◆ What this task involves ◆
Wherever the word "computer" occurs in the lines below, copy the whole line.
Material supplied: Begin
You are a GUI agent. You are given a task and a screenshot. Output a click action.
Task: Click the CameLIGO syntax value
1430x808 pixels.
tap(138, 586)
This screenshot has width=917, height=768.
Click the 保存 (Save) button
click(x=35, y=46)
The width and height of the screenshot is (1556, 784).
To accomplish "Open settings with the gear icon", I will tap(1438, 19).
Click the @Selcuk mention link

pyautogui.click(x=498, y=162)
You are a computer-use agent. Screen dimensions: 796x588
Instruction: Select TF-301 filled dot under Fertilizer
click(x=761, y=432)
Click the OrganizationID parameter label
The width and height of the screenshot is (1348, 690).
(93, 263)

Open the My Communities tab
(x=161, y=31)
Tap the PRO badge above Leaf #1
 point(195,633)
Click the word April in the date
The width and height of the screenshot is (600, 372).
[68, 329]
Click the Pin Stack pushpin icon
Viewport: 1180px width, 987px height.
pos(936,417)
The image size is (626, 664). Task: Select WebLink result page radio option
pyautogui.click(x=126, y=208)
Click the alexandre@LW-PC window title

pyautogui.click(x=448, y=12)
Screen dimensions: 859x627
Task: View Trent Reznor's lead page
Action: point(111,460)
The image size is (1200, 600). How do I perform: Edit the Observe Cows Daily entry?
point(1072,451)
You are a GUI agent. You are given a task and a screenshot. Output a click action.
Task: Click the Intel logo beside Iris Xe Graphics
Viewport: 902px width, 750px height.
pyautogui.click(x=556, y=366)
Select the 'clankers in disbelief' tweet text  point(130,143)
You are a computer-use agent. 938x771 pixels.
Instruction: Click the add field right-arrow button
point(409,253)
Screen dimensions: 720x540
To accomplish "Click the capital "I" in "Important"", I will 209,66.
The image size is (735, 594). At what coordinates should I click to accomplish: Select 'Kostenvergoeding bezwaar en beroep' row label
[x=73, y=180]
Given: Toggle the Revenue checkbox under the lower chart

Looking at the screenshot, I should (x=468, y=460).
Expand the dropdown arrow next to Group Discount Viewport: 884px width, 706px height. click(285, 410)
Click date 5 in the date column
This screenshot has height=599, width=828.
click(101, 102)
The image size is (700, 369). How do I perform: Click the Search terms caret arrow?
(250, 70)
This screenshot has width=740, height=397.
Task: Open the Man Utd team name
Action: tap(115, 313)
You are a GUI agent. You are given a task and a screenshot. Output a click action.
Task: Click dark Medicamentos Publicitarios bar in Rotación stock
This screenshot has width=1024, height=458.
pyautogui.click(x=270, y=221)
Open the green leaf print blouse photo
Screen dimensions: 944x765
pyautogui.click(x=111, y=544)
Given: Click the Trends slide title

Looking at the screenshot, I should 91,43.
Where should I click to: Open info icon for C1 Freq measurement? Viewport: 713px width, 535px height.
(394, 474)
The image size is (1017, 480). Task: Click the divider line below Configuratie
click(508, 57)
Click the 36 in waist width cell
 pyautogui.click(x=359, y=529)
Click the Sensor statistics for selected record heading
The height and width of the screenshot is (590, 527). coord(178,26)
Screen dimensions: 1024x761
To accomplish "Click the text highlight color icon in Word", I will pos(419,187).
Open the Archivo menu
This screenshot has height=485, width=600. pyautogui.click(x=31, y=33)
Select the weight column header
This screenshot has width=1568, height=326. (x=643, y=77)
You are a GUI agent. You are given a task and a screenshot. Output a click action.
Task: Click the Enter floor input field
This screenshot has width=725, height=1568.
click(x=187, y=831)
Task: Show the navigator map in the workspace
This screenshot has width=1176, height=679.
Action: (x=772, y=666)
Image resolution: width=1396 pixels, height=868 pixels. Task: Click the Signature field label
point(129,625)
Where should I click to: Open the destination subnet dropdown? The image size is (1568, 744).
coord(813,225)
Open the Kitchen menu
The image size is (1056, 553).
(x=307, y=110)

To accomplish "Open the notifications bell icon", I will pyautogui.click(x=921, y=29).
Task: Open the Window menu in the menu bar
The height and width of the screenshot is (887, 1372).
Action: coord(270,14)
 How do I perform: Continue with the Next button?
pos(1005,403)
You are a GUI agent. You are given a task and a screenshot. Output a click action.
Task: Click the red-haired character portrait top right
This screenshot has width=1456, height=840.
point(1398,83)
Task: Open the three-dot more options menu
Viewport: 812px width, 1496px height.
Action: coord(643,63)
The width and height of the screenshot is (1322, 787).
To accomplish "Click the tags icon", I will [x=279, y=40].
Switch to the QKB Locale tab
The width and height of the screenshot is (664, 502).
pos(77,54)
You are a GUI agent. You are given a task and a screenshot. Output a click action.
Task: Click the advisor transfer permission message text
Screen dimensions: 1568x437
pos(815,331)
Material supplied: End
◆ Answer to this task ◆
You are a computer-use agent. Screen dimensions: 796x588
You are a computer-use agent. 938x771 pixels.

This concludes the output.